## PASSAGE TO READ
--------------------

BY KATHLEEN MOORE Gazette Reporter

    The city plans to foreclose on 220 properties and get 15 to 20 of them demolished in a new arrangement made possible by the state’s approval of land banks.
    Under the land bank system, some foreclosed houses would be sold to new owners. The money would be used to pay for demolition of houses that are considered unsalable. The entire process, including transferring ownership of the properties to a new land bank agency, will take about a year.
    That amount of time used to be a serious problem because the city had to pay thousands of dollars in school and county taxes for each property.
    But with the land bank system, those taxes are only paid for a short time, even if it takes years to sell the property.
    The question now is whether anyone will be willing to buy deteriorating houses or vacant city land. If no one buys, there’s no money for demolition.
    “A lot of these properties are in bad shape,” Zoning Offi cer Steve Strichman told the City Council at its committee meeting Monday. “Some of them are going to have to be demolished. If we let them stand up, they’re going to continue to blight the city.”
    He specifically cited burned-out houses as among those that would be demolished by the land bank.

--------------------

## EXCERPTED RECORDS
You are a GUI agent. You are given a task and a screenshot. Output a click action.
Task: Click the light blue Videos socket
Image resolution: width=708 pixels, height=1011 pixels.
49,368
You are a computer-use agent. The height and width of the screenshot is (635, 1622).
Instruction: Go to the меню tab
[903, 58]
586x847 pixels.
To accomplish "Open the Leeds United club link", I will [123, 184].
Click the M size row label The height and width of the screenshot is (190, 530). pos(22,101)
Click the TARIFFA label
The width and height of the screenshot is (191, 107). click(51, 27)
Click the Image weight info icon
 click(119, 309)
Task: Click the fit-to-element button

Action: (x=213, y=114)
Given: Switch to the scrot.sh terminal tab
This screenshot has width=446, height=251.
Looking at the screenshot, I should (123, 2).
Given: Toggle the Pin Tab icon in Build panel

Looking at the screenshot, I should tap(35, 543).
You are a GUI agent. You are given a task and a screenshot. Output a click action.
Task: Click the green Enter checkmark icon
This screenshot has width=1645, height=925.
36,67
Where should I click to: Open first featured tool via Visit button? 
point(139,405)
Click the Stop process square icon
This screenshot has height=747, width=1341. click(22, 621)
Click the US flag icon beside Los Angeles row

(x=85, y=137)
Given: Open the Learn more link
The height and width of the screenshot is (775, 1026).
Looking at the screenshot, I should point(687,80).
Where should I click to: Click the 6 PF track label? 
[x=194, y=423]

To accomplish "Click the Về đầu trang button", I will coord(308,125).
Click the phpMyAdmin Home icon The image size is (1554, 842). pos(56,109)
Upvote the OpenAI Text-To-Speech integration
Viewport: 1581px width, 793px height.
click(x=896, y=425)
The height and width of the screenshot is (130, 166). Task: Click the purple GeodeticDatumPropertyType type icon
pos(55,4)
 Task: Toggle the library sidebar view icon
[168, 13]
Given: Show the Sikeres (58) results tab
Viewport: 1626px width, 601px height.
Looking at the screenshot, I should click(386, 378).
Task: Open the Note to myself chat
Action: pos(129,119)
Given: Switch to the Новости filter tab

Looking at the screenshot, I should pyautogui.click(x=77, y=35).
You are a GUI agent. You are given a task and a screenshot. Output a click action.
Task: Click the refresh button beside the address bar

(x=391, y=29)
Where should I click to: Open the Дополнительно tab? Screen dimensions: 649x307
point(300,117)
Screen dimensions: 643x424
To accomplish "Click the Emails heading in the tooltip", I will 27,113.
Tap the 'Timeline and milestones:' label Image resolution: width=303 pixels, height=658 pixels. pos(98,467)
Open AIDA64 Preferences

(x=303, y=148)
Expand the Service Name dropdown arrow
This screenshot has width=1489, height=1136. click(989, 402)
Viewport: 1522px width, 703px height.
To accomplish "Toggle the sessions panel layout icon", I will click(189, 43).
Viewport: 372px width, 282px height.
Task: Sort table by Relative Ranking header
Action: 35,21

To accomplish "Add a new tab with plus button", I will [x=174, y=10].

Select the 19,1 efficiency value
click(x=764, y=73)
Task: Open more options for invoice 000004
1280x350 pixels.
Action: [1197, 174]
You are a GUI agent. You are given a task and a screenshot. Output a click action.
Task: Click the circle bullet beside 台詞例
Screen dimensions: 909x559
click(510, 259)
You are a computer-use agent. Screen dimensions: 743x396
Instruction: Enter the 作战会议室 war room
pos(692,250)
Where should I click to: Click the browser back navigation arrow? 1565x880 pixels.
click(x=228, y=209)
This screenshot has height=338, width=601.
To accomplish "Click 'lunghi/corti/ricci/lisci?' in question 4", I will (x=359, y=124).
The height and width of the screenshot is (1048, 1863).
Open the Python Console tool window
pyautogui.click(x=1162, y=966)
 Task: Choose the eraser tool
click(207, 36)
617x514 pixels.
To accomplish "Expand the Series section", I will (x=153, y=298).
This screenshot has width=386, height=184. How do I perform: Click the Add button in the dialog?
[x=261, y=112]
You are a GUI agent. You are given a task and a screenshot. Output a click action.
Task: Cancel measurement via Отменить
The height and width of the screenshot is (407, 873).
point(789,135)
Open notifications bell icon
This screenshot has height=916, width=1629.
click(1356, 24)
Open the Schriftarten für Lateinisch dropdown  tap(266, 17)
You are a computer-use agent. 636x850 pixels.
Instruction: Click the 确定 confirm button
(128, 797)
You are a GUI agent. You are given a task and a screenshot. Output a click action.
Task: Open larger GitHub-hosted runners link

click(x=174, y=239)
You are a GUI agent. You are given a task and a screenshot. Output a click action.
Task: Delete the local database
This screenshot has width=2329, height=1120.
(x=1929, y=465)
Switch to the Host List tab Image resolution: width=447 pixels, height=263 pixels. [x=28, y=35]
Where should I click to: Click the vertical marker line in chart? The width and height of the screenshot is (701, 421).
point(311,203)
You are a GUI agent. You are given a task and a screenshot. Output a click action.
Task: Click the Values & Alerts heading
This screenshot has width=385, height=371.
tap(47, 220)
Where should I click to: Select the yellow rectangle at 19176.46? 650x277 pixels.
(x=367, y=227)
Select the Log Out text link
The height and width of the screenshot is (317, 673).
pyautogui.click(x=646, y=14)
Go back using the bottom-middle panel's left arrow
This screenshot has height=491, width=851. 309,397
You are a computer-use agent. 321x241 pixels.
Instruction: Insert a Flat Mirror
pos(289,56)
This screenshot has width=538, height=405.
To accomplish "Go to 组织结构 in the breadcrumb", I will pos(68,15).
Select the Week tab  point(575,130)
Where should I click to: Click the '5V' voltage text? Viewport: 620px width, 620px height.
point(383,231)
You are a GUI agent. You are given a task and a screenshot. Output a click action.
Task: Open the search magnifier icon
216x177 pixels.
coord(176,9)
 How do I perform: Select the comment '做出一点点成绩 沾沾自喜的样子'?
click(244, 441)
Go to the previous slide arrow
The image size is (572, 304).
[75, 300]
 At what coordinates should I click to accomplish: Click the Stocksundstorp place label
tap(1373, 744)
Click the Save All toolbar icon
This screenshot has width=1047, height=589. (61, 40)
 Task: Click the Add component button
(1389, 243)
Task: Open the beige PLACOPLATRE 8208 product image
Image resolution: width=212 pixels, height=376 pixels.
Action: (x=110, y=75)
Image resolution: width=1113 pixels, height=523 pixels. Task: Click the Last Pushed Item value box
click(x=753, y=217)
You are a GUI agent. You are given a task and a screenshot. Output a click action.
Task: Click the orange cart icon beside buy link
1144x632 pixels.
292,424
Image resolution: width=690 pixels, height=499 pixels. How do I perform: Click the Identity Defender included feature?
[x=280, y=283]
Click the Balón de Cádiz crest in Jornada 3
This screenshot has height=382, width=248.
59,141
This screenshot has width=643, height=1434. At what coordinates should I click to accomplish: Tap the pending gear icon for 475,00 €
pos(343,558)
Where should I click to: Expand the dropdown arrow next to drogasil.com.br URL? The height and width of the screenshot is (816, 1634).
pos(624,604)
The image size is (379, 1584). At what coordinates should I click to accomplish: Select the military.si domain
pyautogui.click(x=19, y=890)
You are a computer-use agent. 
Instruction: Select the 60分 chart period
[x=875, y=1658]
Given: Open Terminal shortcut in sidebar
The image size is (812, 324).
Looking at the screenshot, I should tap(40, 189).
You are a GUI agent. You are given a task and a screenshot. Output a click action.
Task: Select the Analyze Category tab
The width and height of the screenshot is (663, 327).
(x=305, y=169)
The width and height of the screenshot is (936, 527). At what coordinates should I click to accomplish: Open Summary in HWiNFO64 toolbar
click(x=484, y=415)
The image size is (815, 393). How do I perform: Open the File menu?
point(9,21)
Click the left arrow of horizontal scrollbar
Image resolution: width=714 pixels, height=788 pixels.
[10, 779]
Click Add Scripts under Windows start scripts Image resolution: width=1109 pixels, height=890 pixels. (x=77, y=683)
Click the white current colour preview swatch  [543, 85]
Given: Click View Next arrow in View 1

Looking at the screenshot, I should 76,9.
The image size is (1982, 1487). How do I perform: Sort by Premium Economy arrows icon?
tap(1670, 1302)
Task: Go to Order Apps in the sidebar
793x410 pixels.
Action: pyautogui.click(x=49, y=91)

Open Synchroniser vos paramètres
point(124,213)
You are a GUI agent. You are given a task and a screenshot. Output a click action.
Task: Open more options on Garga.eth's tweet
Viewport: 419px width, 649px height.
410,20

--------------------

## WORK TO DO
- a) Reproduce the land bank article word for word, everything from "Under the land" down to "money for demolition.".
- b) Resume the land bank article after its last sentence and keep writing it.
The records were taken from a separate source.

## ANSWERS GIVEN
- a)
Under the land bank system, some foreclosed houses would be sold to new owners. The money would be used to pay for demolition of houses that are considered unsalable. The entire process, including transferring ownership of the properties to a new land bank agency, will take about a year.
    That amount of time used to be a serious problem because the city had to pay thousands of dollars in school and county taxes for each property.
    But with the land bank system, those taxes are only paid for a short time, even if it takes years to sell the property.
    The question now is whether anyone will be willing to buy deteriorating houses or vacant city land. If no one buys, there’s no money for demolition.

- b)
    That’s music to many residents’ ears, particularly those who have spent years living near a blackened heap of timbers that used to be a house.
    There are dozens of burned-out husks throughout the city.
    But not all of them will be removed, Strichman said. City officials plan to seize 20 or fewer blighted properties rather than be stuck maintaining properties they can’t afford to demolish.
    Strichman believes about 200 of the properties will sell. His best estimate is that the Schenectady land bank will make $2 million, if all the properties sell for what he thinks they’re worth. The fi gure works out to an average of $10,000 per property.
    In a worst-case scenario, in which nothing sells for more than $3,000, the land bank would lose only $91,000 on the entire project. “And I’m sure we’ll do better than that,” he said.
    Earning $2 million in sales sounds like a lot of money — but it will cost about $400,000 to demolish 20 houses. Larger buildings will cost much more.
    And all the houses will need basic maintenance — it will take months to get them sold, so the land bank must mow the lawns, board up broken windows and otherwise keep them from further damage.
    Legal expenses will add up, too. Foreclosure isn’t cheap, and even though properties in a land bank are tax-exempt, the land bank must pay taxes for several months before the exemption begins.
    But Strichman thinks there will be enough money left over to begin the demolitions that many residents want.
    “I would hope we would be able to do 15 to 20. But it’s all [real estate] market driven,” he said. “Obviously, anything good enough, we want to sell quick, but there’s months to a closing. I don’t see anything getting demolished before next summer … more likely fall.”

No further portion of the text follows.